101: Is Mom There?

101: Is Mom There?

From Chicken Soup for the Soul: Thanks Dad

Is Mom There?

A son is a son till he takes him a wife,
a daughter is a daughter all of her life.

~Irish Saying

In the depth of my despair, only one voice would do — my mother’s. I called home to connect with her soothing tones, but jarringly, my dad answered the phone. My mom was out. Playing mah-jongg, my father said from the phone’s other end.

“Oh,” I said, disappointment evident in my voice. “Tell her to call me when she comes in.”

“What’s wrong?” Dad asked.

“Nothing,” I said, though it was the kind of answer meant to deflect rather than inform. I really didn’t want to tell my father what was wrong. At the time, I was a twenty-three-year-old woman with a college degree and a full-time job. But at that moment, I was a girl whose heart had been broken by her boyfriend. And I needed my mother.

Mom was the one a girl talked to about such things. My mom had always been my confidante. Besides, she was an enthusiastic supporter of my decision to move from New Jersey to Massachusetts, a move I undertook ostensibly for my career, but which was made easier by the fact that this boyfriend just happened to live in Massachusetts, too.

My father, on the other hand, was less exuberant. “He doesn’t love you,” he had told me one Sunday just after the boyfriend left following a weekend visit.

“What do you know?” I snapped, anger rising in me like mercury in a July thermometer.

“I can just tell. He’s not committed to you,” my dad answered with a flat tone that infuriated me even more.

“That’s just not true,” I countered, turning on my heel and storming away, wondering how he dared to have the audacity to judge my relationships. Indignant, I was stung by his insensitivity and callous treatment of the man who was the love of my life. We never talked again about my relationship with the boy in question.

When I packed up the U-Haul and moved to Massachusetts a few months later, my mom quietly tucked $50 in my pocket as a “good luck” gift. She gave me a hug and told me how excited she was for me. My father, on the other hand, gave me a hug and said little — uncharacteristic of the opinionated guy he was.

It was all so exciting. I lived in a cute little apartment, with a fun (but totally consuming) job, and a boyfriend whom I saw on weekends. It seemed perfect. Over time, though, my boyfriend started offering reasons why this or that weekend would not be good for us to get together. By the time I’d been there for six months it became clear that the boy did not love me. He was half-heartedly trying to make it work (out of guilt, perhaps, for allowing me to move to his home state). But I suddenly realized that if I was to have any self-respect, I had to end the relationship. I called him and told him so, and he didn’t try to talk me out of it. “I guess you’re right,” he said into the phone. “Can’t we be friends?” he asked. “No,” I said. “I don’t want to be your friend.” And so the phone call and the romance ended with a receiver click.

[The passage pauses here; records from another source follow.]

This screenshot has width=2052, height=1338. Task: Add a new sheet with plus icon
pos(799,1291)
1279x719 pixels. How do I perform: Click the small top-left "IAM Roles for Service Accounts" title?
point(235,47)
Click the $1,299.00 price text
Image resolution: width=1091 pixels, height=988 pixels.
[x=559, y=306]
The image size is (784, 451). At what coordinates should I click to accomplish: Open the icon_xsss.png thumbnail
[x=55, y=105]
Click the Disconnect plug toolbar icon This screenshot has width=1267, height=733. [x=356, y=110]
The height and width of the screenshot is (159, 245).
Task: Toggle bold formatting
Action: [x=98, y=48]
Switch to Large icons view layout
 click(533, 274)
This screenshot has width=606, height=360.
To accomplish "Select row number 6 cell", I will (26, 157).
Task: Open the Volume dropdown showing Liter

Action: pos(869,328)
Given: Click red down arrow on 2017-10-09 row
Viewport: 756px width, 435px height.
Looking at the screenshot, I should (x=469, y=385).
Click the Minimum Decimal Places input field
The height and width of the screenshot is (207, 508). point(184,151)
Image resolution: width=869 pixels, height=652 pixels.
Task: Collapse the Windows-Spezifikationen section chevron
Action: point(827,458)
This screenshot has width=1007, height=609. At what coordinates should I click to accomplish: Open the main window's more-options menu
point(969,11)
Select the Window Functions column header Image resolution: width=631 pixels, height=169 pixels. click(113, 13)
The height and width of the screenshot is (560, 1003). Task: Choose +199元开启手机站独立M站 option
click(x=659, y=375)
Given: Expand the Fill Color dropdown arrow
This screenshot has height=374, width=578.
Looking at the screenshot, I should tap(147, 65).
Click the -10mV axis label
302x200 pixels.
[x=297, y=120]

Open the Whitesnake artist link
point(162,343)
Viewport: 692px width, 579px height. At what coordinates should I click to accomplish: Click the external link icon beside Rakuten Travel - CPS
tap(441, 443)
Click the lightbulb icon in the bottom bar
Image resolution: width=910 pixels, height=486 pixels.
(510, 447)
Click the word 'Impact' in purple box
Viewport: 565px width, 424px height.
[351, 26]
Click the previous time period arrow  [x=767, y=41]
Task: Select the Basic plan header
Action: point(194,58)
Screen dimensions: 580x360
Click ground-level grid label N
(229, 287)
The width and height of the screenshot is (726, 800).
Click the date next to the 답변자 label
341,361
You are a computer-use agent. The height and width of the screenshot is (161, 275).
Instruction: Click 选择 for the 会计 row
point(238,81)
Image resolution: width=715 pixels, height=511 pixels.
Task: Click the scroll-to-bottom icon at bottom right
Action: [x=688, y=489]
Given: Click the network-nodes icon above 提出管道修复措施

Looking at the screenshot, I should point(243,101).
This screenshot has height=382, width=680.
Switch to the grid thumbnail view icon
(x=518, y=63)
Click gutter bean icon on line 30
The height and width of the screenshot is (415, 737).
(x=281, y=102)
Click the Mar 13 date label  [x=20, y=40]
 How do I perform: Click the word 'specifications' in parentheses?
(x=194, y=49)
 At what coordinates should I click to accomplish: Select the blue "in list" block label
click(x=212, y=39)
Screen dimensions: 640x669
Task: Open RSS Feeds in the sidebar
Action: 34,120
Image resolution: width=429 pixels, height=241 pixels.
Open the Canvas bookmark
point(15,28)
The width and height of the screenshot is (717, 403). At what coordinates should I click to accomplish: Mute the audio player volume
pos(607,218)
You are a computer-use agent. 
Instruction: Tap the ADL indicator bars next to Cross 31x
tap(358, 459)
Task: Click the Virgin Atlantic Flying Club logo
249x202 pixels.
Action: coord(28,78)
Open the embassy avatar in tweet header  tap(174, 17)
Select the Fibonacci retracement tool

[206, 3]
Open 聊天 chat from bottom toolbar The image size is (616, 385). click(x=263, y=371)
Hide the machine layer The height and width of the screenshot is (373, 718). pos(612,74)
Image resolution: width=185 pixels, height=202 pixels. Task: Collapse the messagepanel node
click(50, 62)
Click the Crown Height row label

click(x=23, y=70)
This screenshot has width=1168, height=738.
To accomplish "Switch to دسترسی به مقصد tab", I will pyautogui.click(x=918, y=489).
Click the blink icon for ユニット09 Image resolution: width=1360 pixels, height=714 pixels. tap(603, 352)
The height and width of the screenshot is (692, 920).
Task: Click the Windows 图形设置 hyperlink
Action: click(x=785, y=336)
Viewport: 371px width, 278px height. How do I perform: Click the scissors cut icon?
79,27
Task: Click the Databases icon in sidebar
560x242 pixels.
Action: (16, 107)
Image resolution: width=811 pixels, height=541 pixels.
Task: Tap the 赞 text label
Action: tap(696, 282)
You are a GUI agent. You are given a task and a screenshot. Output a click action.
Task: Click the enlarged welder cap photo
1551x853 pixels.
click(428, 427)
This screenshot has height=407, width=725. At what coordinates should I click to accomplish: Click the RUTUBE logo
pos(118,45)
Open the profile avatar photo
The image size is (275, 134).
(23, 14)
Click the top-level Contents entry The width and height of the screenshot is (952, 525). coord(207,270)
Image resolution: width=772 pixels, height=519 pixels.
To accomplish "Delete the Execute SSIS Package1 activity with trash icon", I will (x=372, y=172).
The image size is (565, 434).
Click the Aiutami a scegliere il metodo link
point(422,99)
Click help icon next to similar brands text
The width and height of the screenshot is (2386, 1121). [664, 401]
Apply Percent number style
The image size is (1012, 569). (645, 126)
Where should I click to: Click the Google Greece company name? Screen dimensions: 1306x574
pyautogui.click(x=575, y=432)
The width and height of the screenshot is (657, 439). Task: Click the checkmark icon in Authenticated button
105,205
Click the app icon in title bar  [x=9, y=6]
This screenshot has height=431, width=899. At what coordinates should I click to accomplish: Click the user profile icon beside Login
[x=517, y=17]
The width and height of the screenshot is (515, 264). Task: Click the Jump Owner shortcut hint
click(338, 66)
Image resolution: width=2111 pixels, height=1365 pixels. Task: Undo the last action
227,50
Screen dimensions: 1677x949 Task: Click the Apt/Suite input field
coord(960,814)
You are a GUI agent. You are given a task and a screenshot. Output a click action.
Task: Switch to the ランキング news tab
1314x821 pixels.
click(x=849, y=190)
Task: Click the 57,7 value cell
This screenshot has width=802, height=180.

It was poignant and sad and so terribly hard. That’s when I called my mom. How awful that she wasn’t there.

“What’s wrong, honey?” my father asked into the phone.

“I don’t want to tell you,” I said, my voice cracking.

“But why?” he asked.

“Because you’ll say ‘I told you so,’” I croaked.

“What happened?” he asked again. And it spilled out. I told him of the phone call with the boyfriend — what I’d said, what he’d said, what I’d said, and ultimately, how it all had ended.

“Aw, honey,” my dad said, “that must have been very hard for you.”

“It was.”

“I would never say, ‘I told you so.’”

And then I sobbed in earnest as I slid down the stark white kitchen wall on which I’d been leaning and melted like a puddle on the floor. Dad stayed on the phone with me for close to an hour. We talked like we’d never talked before. Those things I thought I could say only to my female parent turned out to be okay to say to my dad. He listened, and by doing so acknowledged that the relationship I was mourning had been significant and real. He was thoughtful and comforting, and most of all, he made me feel loved.

By the time we were finished, I was exhausted.

“Should I have mom call you when she gets home?” he asked.

“No,” I answered. “I’m tired and I want to go to bed. Tell her I’ll talk to her tomorrow.”

That evening was a turning point in my relationship with my father. We’d always shared an unstinting love for one another, but for affairs of the heart, it just always seemed more logical to speak with my mother. My dad proved that even though he had an instinct to protect his one and only daughter from that which might hurt her, he also had the capacity to listen and counsel with genuine care and compassion. It didn’t lessen the communication I shared with my mom, but it gave me another ear, and another viewpoint.

Three years later, when I brought home a different guy, my father had a totally different reaction: “I like this boy,” he told me. “He cares about you. I can just tell.” I married that one. And my father danced happily at our wedding.